In a way the vision for the new colony, vague as it was, expressed utopian ideas of a simpler, rural past which was felt to be fast disappearing beneath the growing commercial towns and their environmental and social problems, their rising populations of criminals and the destitute, the rising spirit of rebellion and resistance and the rising tide of consumer goods. Prosperous, handsome, modernising English cities had no place for the surfeit of dangerous, diseased, desperate working people. Conversely, the cultivation of land had powerful social and political potential, for this was to be no gentle or happy utopia. Hard agricultural toil and simple rural life, ruled with a firm hand, would surely make the convicts honest, make them pliant and deferential and separate them from the unruly pleasures of town life. From the time they boarded the ships, they were to be sober, ‘debarred in all cases . . . the use of spirituous liquors’, except for medicinal purposes. There would be no public houses, no ale houses, no money or goods to steal in Botany Bay. It was too far away from anywhere to rely on imported foods other than official British supplies. The logic was beautifully simple: those who refused to work would starve.15

Perhaps this also explains why the convicts were provided with humble, old-fashioned wooden bowls and platters, and tin plates, instead of the commonly used and reasonably priced modern ceramics. Wooden or treen ware was long out of use in England, as were the pewter and tin vessels which had initially replaced them. These vessels seem to have been regarded with contempt by convicts: they would have been old-fashioned, crude and demeaning. The crosscut pit saws sent out were another anachronism. They were already outdated by 1788, replaced by the circular saw, patented in 1777. The pit saws ensured that timber-working in New South Wales would be a time-consuming, arduous and dirty job.16

The achievement of agricultural subsistence within a deadline of two years was the lynchpin of the plan—it justified the considerable initial expense of the project, and it dominated Phillip’s term as governor.17 It drove the immediate planting of crops, the frenetic exploratory journeys north, south and west in search of arable soil, and the early establishment of public farms, first at Farm Cove, then Parramatta. Unburdening the Mother Country of its financial responsibility for the colony was the leitmotif of Phillip’s despatches home. No wonder the poverty of Sydney’s sandy soils was seen as such a disaster, and so much bemoaned! Sydney had been founded in the ‘wrong’ place, for it soon became clear it could not be the centre of an agricultural district.
──────────
● **WHAT YOU NEED TO DO**
**A.** According to the passage on the New South Wales colony, what had replaced the crosscut pit saw by 1788?
**B.** Extend the passage on the New South Wales colony, picking up after its final sentence.
The records below the passage on the New South Wales colony come from a separate source.

● **DATA EXTRACT**
──────────
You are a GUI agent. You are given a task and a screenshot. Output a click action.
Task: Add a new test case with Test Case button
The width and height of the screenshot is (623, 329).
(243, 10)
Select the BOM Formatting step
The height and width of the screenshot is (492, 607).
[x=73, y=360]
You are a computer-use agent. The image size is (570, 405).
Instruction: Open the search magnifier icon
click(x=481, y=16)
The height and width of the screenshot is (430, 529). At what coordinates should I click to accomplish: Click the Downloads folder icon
──────────
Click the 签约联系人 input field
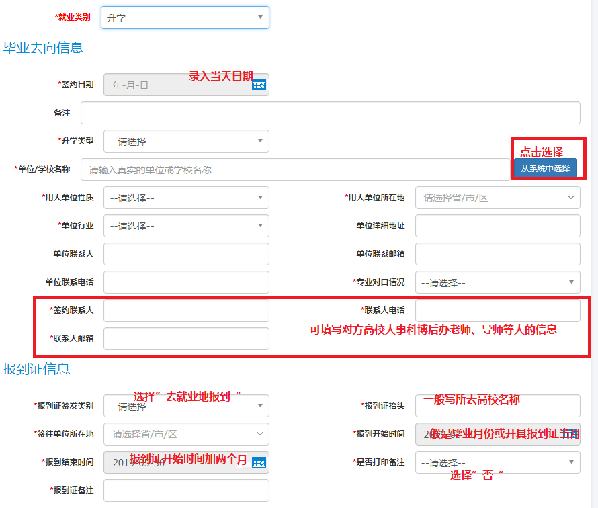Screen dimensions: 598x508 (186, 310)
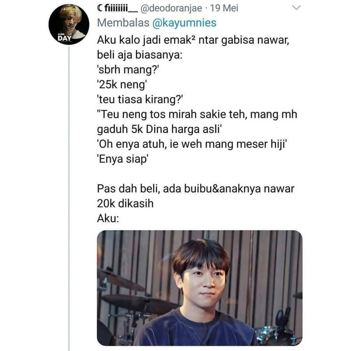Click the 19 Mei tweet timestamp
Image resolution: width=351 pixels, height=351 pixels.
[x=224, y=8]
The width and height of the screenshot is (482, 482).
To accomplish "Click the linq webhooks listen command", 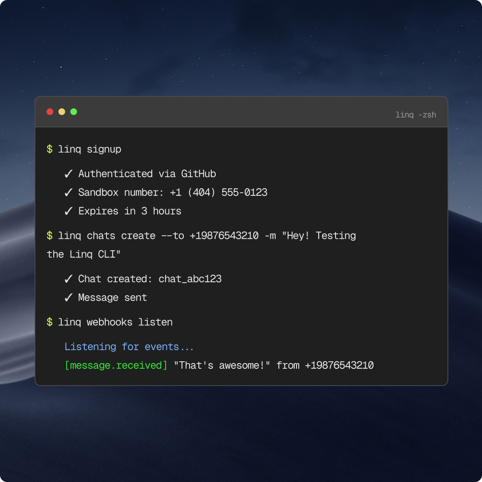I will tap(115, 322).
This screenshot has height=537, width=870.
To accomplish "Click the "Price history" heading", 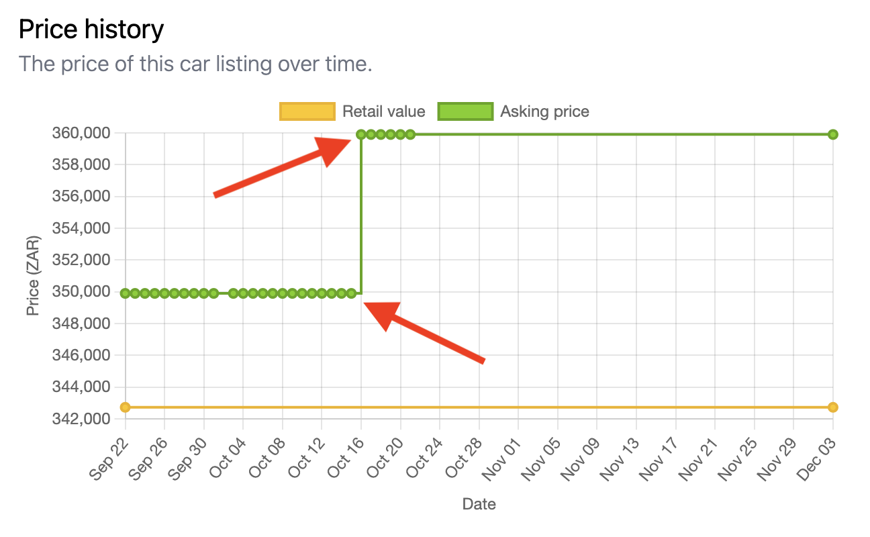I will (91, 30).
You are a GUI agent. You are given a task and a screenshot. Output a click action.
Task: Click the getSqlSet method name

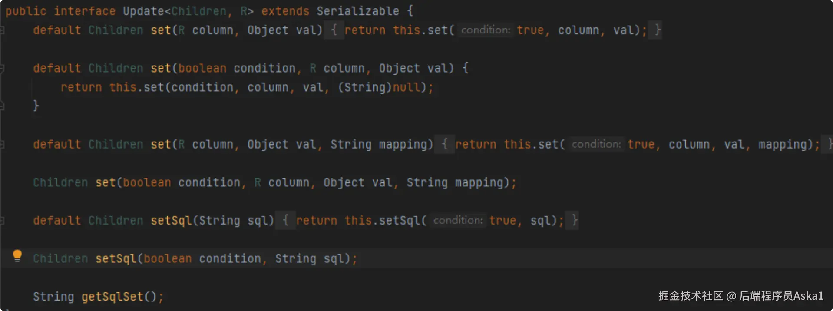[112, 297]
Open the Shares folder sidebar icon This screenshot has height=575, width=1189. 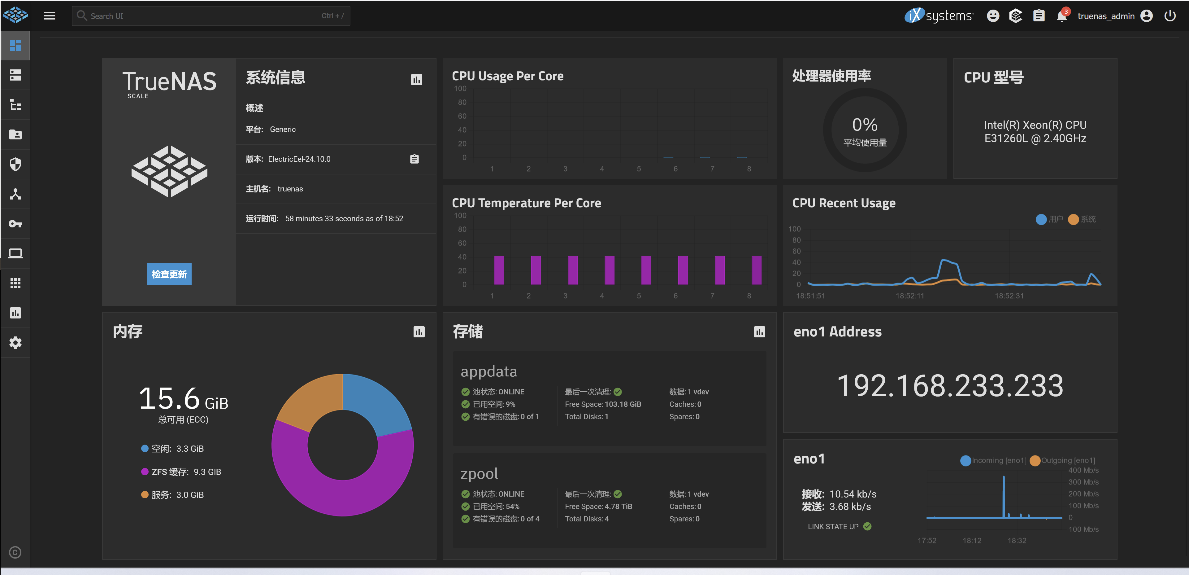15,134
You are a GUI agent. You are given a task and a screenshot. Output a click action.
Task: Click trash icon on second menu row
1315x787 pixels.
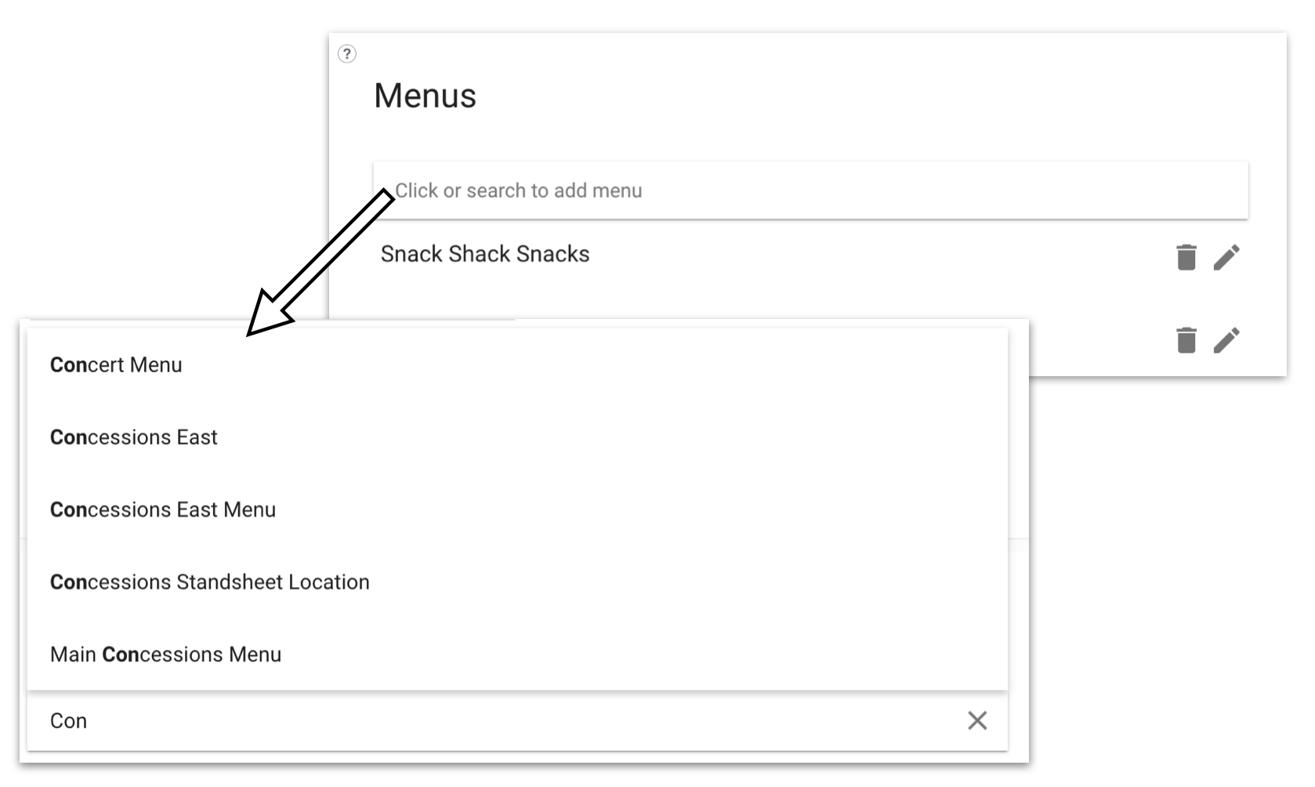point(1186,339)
──────────
● **ANSWERS GIVEN**
**A.** The circular saw, patented in 1777.

**B.**
WARRANE/SYDNEY COVE: TIME’S OPENING SCENES

At the start, Warrane, with its relatively level, dry, open ground, fresh water and well-spaced trees, seemed environmentally promising. The officers saw the initial work of clearing and setting up tents as the starting point in the historical process of bringing order to the wilderness. Tench had enthused cheerfully about this historic, indeed humanising, mission as the ships left the Cape for the savage shores of Botany Bay:

We weighed anchor and soon left far behind every scene of civilization and humanised manners, to explore a remote and barbarous land: and plant in it those happy arts, which alone constitute the pre-eminence and dignity of other countries.18

When the Fleet reached the ‘longed for’ Botany Bay at last, ‘joy sparkled in every countenance, and congratulations issued from every mouth’. Clearing and building in Warrane was the next inevitable step, and Tench rejoiced in that scene too, as he knew his readers would:

Business now set on every brow, the scene . . . highly picturesque and amusing. In one place, a party cutting down woods; a second setting up a blacksmith’s forge; a third dragging along a load of stones or provisions; here an officer pitching his marquee, with a detachment of troops parading on one side of him, and a cook’s fire blazing up on the other.19

The ‘noise, clamour and confusion’ soon wrought the happy result: ‘As the woods were opened and the ground cleared, the various encampments were extended, and all wore the appearance of regularity’.20 Improving on wild nature, however beautiful and tranquil, was integral to the colonising process; it was both action and proof, and it became the worn groove of environmental thinking. When educated Europeans first looked at the Australian environment, they saw it transformed; they saw the future.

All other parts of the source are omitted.